Today, the thirty-year-old is safe and sound but he still suffers from after-effects (difficulty walking and speaking).
In France, what does the law say?
In France, “the diagnosis of brain death before organ harvesting follows a strict protocol defined by law“, confirms Dr Gérald Kierzek, medical director of Doctissimo.
The diagnosis of brain death is firstly based on a clinical examination which must note:
- 1. The complete absence of consciousness and spontaneous motor activity;
- 2. The abolition of all brain stem reflexes (photomotor, corneal, cilio-spinal, oculovestibular, oculo-cephalic);
- 3. The absence of spontaneous ventilation, verified by a hypercapnia test (apnea test).
“These criteria must be observed in the absence of hypothermia, drug intoxication or sedation. Then, confirmatory paraclinical examinations are carried out“, reveals Dr. Gérald Kierzek.

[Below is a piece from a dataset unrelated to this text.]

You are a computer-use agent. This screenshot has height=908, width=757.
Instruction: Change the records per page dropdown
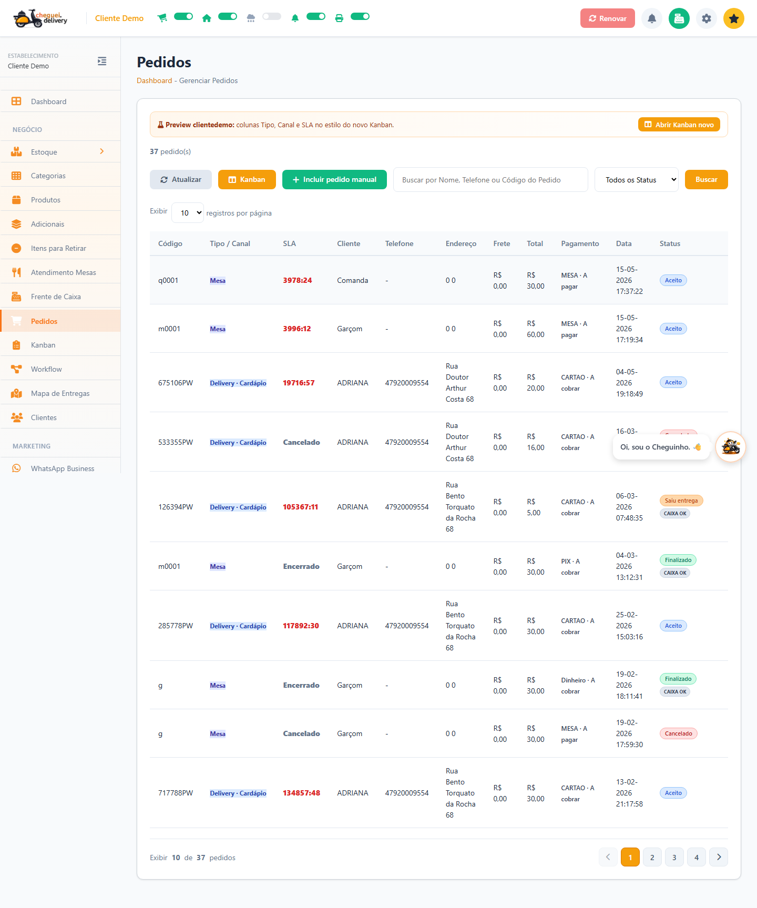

As such, two options are “legally recognized” In France :
- Electroencephalogram (EEG).
– Two null and unreactive EEGs lasting 30 minutes each, carried out 4 hours apart. – An absence of brain activity greater than 5 μV and an absence of reactivity to stimuli. - Cerebral angiography, showing the absence of cerebral blood flow on the 4 arterial axes.
“Since 2005, cerebral CT angiography has also been recognized as a legal confirmatory examination. It must be carried out according to a standardized protocol: at least 6 hours after clinical diagnosis, in a hemodynamically stable patient (MAP > 65 mmHg) with 4 series of acquisitions, including 3 after injection of contrast product. specifies the doctor.

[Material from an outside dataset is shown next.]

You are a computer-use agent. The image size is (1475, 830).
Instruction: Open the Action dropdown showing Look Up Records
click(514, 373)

As for the death report, it must be signed.by two full-time doctors belonging to functional units” Or “services separate from those who will carry out the transplantation“.
“This rigorous protocol aims to guarantee the certainty of the diagnosis of brain death before any organ harvesting in France and therefore the impossibility of “awakening”, concludes the medical director of Doctissimo.